Medium includes 2.5% fetal bovine serum (cat. No. 2917354, ICN Biomedicals, Inc, USA), 15% inactivated horse serum (cat. No. 26050-088, invitrogen, Carlsbad, CA, USA), 1 μg / ML Geneticin, F-10 Nutrient Mixture (Ham) medium (cat. No. 11550-043, invitrogen, Carlsbad, CA) containing 5 μg / mL Puromycin (cat. No. 14861-84, invitrogen, Carlsbad, CA, USA) , USA) and cultured in a collagen Type 1 coat dish (cat. No. 4030-010, iwaki, Tokyo, Japan). During the culture, the medium was changed every 2-3 days, and the cells were collected by TrypLE Express (cat. No. 45604-021, invitrogen, Carlsbad, CA, USA) treatment every 7 days and subcultured.

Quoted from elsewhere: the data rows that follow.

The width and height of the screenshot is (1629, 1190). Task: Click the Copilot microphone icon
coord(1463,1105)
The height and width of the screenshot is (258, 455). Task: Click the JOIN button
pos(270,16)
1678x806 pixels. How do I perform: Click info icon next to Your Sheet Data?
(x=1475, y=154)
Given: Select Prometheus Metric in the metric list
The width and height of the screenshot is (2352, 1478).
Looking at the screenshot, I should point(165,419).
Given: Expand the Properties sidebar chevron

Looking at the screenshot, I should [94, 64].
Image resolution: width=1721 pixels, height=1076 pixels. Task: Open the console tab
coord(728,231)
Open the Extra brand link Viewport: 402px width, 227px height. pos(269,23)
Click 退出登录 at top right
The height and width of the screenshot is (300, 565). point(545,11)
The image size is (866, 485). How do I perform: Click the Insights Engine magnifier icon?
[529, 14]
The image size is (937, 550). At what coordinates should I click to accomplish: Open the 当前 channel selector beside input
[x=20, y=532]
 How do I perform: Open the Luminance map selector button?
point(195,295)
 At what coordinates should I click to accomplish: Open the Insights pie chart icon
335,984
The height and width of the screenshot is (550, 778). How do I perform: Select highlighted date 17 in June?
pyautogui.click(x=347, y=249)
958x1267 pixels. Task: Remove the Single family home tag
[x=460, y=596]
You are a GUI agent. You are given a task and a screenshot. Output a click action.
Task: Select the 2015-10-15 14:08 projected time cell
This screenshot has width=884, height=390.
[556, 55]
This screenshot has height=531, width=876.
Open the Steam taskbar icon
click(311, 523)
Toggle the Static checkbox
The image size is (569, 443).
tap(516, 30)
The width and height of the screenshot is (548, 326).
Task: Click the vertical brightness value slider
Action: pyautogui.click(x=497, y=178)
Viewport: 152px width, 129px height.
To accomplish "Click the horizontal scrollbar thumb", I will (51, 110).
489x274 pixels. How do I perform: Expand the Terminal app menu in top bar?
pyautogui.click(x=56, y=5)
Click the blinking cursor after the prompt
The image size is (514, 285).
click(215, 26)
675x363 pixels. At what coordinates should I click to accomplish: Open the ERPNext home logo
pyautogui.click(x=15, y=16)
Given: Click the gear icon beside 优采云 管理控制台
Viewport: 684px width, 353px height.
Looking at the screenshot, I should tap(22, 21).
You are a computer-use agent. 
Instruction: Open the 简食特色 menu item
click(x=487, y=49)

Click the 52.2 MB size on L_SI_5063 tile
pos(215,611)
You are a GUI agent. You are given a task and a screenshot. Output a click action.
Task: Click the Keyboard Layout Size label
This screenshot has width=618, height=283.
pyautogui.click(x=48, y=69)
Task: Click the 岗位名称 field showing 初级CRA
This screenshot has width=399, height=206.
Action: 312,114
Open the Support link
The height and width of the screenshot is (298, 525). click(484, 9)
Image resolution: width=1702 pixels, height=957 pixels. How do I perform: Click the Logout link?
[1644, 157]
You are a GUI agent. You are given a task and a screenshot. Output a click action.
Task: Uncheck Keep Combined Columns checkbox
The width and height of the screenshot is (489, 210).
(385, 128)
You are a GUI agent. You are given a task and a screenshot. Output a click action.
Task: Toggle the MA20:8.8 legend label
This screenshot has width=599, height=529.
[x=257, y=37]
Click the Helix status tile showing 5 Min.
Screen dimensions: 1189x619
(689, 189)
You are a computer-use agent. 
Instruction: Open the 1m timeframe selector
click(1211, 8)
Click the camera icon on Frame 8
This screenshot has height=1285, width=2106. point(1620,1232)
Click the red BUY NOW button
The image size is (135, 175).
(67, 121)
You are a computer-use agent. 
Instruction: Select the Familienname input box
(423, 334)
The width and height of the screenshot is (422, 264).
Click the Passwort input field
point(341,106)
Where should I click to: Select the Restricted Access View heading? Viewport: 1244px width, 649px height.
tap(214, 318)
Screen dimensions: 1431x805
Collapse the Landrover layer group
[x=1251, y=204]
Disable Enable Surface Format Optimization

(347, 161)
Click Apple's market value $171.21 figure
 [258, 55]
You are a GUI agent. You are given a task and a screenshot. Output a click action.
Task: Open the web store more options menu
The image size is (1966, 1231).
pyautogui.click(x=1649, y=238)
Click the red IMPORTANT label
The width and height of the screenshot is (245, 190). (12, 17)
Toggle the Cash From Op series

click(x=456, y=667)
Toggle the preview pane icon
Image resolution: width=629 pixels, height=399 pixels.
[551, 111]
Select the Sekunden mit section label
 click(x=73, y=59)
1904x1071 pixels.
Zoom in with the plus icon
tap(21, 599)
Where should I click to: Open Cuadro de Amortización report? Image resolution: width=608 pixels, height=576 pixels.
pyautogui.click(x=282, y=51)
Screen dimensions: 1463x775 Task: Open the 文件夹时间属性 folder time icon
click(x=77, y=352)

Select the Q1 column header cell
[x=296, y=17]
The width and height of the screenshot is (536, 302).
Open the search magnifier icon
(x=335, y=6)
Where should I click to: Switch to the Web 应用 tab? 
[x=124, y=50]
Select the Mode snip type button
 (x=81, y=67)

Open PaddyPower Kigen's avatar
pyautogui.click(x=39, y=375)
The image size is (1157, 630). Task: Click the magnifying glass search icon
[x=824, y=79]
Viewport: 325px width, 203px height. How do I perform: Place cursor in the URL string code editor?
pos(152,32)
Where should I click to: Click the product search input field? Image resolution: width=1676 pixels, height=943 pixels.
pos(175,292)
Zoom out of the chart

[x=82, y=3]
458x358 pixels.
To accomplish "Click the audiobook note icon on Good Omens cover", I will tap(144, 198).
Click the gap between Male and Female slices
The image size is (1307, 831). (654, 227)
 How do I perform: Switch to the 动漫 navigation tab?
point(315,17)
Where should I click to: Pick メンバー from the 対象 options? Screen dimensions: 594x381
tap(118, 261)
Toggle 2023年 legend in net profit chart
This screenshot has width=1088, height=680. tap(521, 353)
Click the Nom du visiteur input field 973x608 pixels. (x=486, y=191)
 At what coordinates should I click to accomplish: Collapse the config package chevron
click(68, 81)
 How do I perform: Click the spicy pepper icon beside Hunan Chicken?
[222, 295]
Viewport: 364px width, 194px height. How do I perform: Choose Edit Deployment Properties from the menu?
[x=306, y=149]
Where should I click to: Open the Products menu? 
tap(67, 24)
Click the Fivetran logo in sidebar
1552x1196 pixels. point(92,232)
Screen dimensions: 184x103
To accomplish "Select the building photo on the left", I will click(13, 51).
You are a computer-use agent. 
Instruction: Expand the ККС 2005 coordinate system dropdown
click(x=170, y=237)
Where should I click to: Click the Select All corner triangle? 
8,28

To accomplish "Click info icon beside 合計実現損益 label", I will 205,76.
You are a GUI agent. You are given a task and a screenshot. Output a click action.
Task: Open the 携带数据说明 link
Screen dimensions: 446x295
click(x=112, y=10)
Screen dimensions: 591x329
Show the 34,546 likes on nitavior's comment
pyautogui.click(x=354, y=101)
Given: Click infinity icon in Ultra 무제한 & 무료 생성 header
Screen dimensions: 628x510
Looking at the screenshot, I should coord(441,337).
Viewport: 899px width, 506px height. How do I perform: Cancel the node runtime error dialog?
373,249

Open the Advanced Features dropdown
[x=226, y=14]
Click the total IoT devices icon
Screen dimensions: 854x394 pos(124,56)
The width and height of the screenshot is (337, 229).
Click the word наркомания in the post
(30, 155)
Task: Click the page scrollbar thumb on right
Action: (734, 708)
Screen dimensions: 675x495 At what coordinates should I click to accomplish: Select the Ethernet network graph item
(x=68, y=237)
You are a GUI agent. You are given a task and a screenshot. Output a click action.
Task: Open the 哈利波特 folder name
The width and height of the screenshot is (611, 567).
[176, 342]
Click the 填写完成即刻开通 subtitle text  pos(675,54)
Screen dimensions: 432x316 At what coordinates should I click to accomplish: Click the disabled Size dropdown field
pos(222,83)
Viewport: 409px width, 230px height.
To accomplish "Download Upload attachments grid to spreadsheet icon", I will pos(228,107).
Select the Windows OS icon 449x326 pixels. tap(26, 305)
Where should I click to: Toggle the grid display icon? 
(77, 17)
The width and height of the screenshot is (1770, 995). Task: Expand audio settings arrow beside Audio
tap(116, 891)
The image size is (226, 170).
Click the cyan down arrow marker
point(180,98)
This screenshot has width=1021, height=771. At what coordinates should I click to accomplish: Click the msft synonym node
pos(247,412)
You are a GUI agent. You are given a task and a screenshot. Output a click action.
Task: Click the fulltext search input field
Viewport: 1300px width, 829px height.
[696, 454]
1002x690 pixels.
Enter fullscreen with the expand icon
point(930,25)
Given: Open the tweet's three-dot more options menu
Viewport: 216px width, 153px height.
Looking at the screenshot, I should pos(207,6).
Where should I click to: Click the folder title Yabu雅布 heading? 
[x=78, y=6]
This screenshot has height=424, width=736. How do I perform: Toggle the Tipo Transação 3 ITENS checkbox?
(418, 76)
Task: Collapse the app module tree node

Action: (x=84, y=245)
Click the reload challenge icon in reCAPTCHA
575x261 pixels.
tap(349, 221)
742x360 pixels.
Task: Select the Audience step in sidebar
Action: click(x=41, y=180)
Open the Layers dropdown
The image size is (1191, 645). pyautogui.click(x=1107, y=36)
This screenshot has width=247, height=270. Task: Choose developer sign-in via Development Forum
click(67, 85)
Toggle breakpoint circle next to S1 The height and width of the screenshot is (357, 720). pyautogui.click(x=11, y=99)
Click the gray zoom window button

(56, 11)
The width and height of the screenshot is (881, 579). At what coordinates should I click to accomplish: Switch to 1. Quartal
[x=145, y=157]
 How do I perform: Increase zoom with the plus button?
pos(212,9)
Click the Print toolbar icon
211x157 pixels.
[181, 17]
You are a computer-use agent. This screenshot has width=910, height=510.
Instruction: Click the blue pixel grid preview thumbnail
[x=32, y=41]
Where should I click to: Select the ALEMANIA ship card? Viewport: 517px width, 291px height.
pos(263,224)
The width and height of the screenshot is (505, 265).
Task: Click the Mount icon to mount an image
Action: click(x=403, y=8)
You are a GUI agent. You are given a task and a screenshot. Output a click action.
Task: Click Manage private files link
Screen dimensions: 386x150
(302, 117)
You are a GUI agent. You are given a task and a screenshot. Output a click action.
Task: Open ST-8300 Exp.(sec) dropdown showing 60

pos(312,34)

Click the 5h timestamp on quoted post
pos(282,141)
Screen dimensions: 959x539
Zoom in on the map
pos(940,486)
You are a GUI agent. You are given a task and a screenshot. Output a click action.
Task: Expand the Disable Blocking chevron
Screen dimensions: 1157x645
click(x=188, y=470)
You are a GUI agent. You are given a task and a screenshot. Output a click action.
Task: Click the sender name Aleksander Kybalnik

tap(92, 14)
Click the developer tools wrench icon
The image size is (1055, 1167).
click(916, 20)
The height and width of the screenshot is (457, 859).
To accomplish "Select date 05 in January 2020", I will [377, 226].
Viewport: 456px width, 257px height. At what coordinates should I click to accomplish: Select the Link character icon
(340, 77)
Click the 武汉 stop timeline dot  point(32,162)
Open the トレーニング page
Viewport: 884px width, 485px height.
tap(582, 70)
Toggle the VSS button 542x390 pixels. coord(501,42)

Seven days after passage, cells were collected by TrypLE Express treatment in a state of about 80% confluence, Hanks (cat. No. 14065-056, invitrogen, Carlsbad, CA, USA) / 20 mmol / L Hepes (cat. No 15630-080, invitrogen, Carlsbad, CA, USA) To reach 20000 cells / 25μL / well in a reaction medium consisting of Buffer (pH7.4), F-10 Nutrient Mixture (Ham), and 0.1mg / mL Geneticin And seeded on 384 well plates (cat. No. 781090, Greiner, Germany).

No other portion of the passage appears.